___ Records for this task

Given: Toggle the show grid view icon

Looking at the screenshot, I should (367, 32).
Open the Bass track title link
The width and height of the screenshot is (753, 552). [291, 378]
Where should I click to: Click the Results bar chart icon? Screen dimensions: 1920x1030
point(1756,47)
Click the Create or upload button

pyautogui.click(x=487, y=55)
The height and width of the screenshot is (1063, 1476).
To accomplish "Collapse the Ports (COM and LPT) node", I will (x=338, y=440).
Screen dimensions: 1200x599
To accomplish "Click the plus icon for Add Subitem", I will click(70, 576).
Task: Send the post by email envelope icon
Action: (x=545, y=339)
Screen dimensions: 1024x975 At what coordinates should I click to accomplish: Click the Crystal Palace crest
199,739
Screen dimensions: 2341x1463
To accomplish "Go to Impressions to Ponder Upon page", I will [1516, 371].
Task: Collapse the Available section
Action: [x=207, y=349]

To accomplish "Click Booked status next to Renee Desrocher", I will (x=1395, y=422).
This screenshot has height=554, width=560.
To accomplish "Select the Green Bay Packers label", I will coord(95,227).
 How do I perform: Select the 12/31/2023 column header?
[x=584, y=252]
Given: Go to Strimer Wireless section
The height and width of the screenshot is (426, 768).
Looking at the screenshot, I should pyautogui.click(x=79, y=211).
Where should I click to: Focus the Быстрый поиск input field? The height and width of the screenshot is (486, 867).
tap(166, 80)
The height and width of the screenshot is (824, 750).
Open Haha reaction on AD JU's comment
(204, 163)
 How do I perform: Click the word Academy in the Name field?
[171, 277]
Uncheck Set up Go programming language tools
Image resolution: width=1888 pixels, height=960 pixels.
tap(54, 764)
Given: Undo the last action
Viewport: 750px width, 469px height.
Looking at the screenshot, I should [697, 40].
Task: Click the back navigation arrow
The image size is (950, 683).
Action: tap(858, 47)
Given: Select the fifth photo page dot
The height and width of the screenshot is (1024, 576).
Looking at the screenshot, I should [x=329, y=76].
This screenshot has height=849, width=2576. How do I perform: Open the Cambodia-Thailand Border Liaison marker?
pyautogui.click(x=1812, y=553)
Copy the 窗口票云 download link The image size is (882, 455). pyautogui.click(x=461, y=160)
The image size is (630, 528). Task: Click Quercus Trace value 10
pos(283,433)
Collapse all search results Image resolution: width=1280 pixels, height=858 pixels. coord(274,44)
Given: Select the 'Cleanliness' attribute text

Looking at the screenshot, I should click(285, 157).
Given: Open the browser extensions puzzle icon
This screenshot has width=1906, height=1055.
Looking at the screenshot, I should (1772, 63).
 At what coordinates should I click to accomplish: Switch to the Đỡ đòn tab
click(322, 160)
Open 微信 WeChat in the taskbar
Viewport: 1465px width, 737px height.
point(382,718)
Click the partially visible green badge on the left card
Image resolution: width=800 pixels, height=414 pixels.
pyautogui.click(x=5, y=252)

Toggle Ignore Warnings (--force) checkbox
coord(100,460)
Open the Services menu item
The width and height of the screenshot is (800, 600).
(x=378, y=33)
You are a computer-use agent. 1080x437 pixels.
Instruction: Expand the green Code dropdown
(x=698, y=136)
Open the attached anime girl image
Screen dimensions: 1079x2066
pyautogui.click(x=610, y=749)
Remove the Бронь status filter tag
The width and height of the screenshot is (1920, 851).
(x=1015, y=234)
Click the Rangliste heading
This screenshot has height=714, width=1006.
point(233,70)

______

Task brief: Extract from the listing above the lines between the line containing "You are a computer-use" and the line containing "Click the Rangliste heading", keeping both of those lines. Output nothing else.

Output for this task:
You are a computer-use agent. 1080x437 pixels.
Instruction: Expand the green Code dropdown
(x=698, y=136)
Open the attached anime girl image
Screen dimensions: 1079x2066
pyautogui.click(x=610, y=749)
Remove the Бронь status filter tag
The width and height of the screenshot is (1920, 851).
(x=1015, y=234)
Click the Rangliste heading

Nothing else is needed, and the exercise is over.